Heat Pump Hot Water

Heat pumps seem like magic. You use a certain amount of energy (let’s go with 1kWh), and you use this to extract heat from the ambient air, and this allows you to apply a multiple (let’s go with 3kWh) of your original energy input.

This is significantly better than an element heater: in that situation, you can only apply a smaller multiple, depending upon the efficiency of the element.

Similarly, burning gas to heat up water is less efficient - you don’t quite get to apply all of the energy from the amount of gas you burn to the water. I believe boilers and element heaters are around 85% efficient.

This is also how reverse cycle air conditioners work - basically a transfer fluid is used to extract the heat from the ambient air, and either push this cooled air, or use the energy extracted to heat up other air to push around.

But heat pumps, unlike a gas heater, can use renewable energy as the source of heating water. This interests me greatly.

Currently, I spend around $100/month on gas - most of this is probably on my gas hot water, as a gas stove would use a small fraction. For my calculations, I went with 80% hot water, 20% stove. This would not reduce my gas bill to $20/month though, because of daily tariffs (the bane of low-consumption systems). Instead, an 80% reduction in usage would drop my bills to between $35 and $40 per month. Indeed, it would save me almost exactly $2/day.

But the other factor to take into account is how much more of my solar generation I would be using to run the heat pump. To do this, I increased my consumption measurements from my previous calculations by 4kWh (800W for 5 hours, picking the peak solar generation time).

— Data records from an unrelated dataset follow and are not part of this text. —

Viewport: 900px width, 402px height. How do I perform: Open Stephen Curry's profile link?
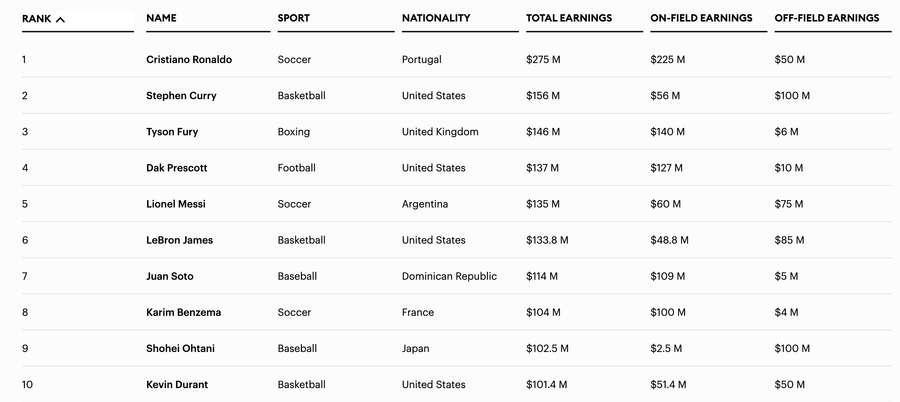(x=181, y=96)
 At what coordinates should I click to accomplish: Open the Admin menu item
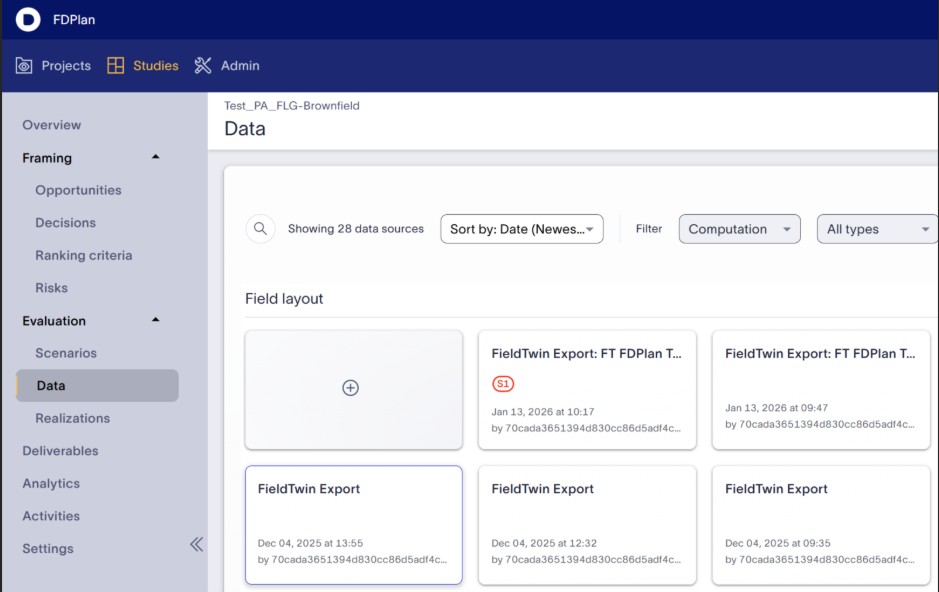pos(239,66)
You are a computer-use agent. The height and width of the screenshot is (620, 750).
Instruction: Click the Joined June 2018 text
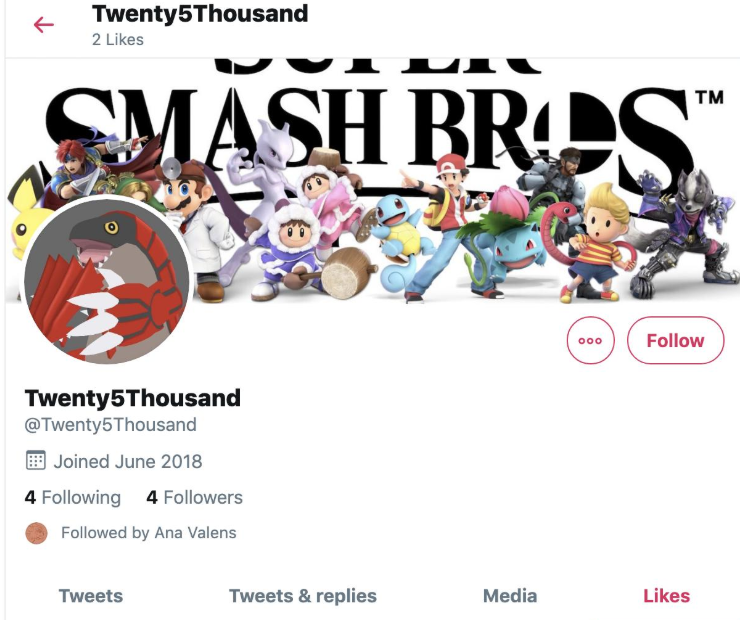128,461
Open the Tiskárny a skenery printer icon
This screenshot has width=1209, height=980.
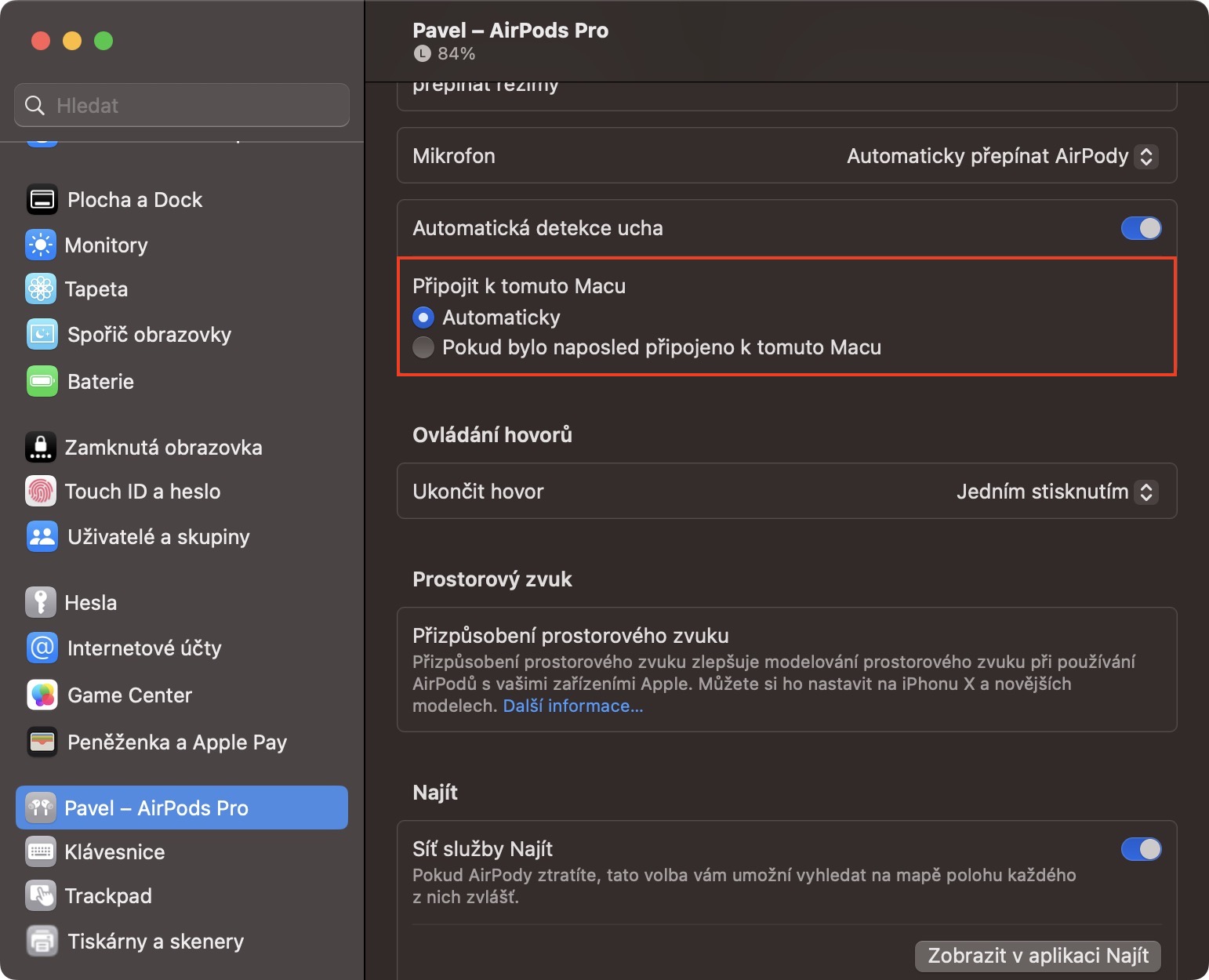coord(42,942)
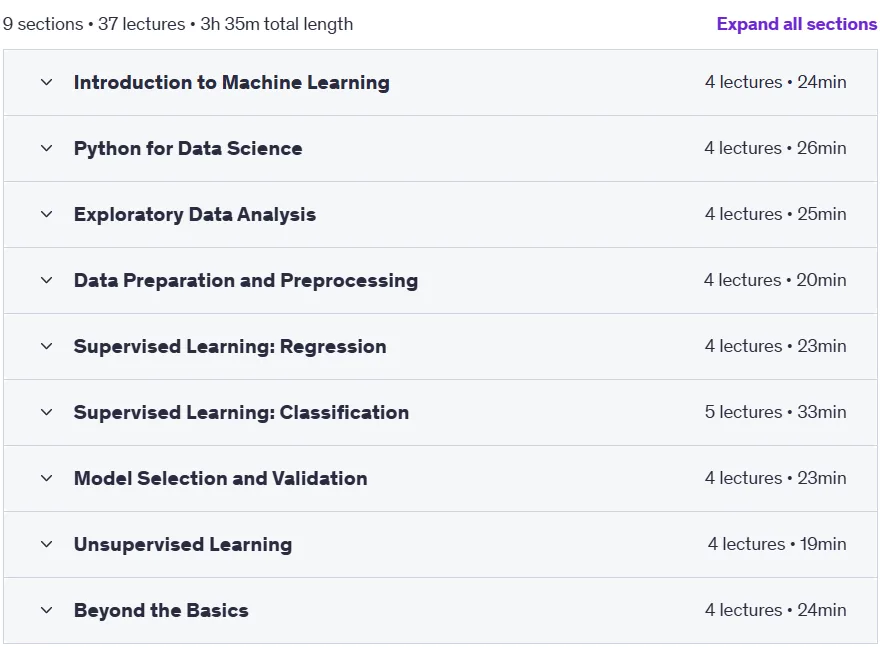Expand the Python for Data Science chevron
Viewport: 880px width, 647px height.
(x=47, y=149)
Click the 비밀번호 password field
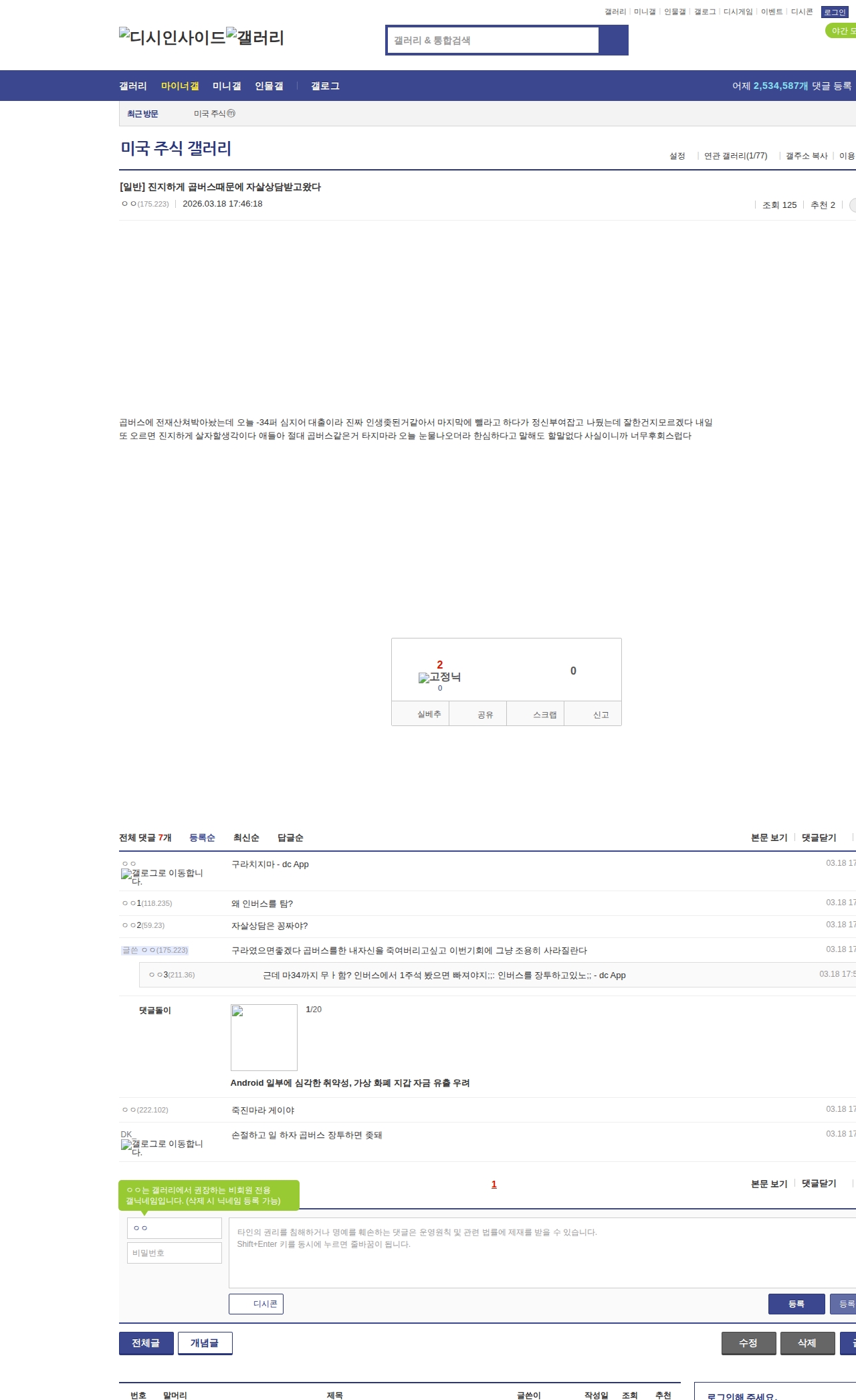Screen dimensions: 856x1400 175,1253
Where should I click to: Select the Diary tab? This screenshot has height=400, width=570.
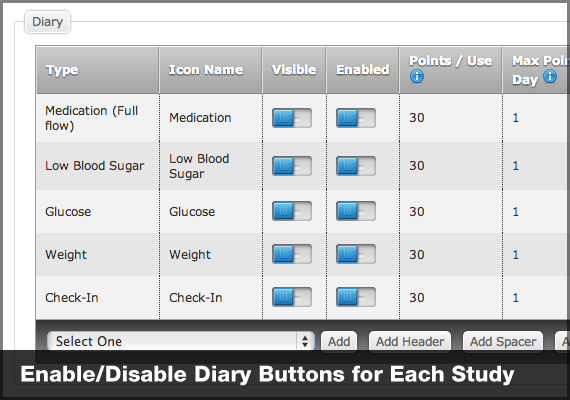47,22
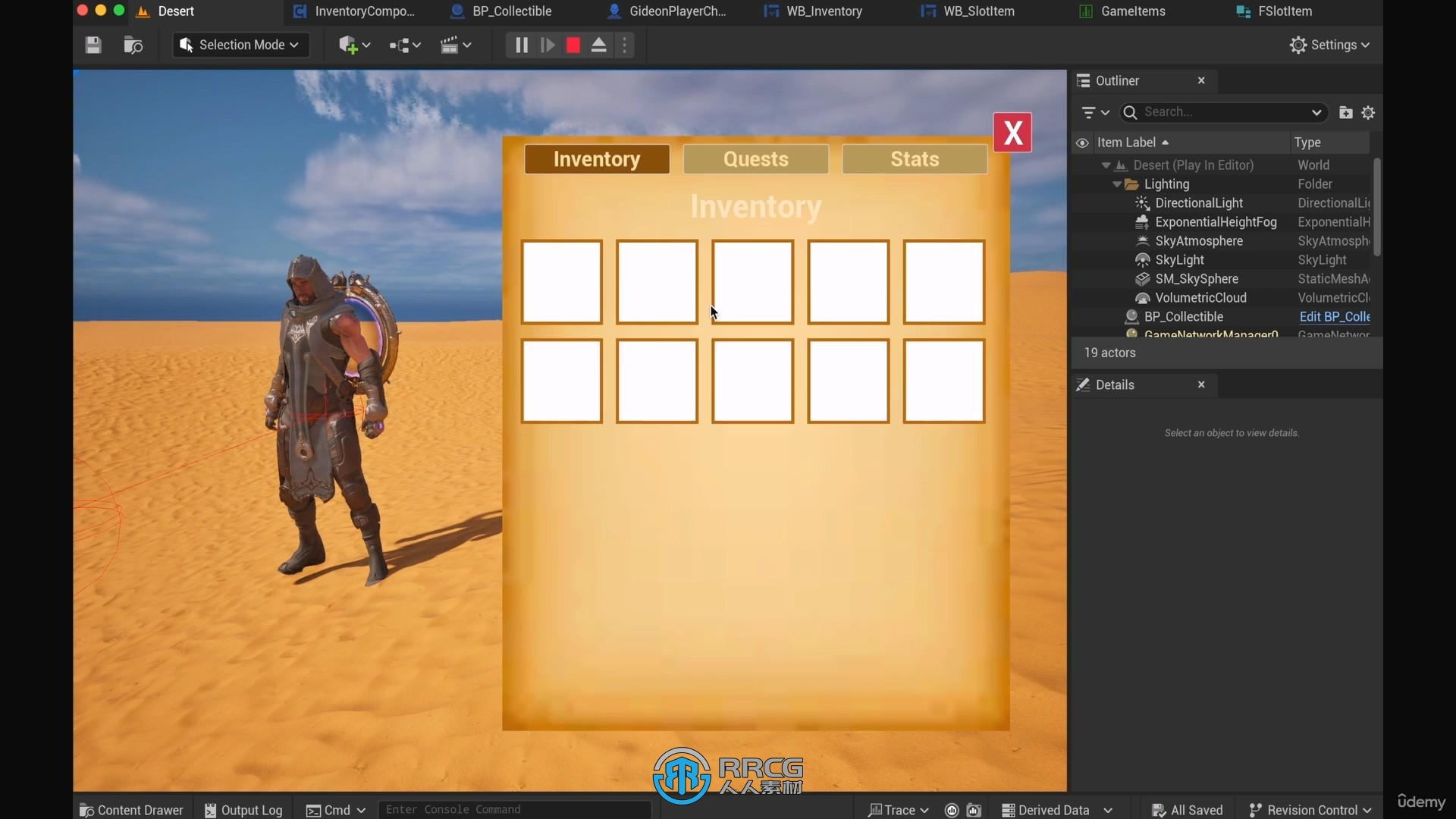Click the Play/Pause button in toolbar
Image resolution: width=1456 pixels, height=819 pixels.
(522, 44)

This resulted in a projected increase in my power bill of about $1.10 per day.

So, having a heat pump would probably save me less than $1 per day.

With a $4200 installation price (including STC credits), this looks like a payback time in excess of 12 years. Which is far larger than the warranty period of the system - this is looking marginal.

If I double my PV system size, and install a heat pump, this should result in my energy costs reducing by around $3.40 per day. This is about $1240 annually, but then there are two capital costs to cover: closer to $10k. This reduces the payback to around 8 years.

Interestingly, this is better than the payback of me just adding more solar panels - I used a cost of $6000 for the PV upgrade, and $4000 for the Heat Pump here, rather than the $5k I used in a previous blog post.

But probably still not good enough, right now.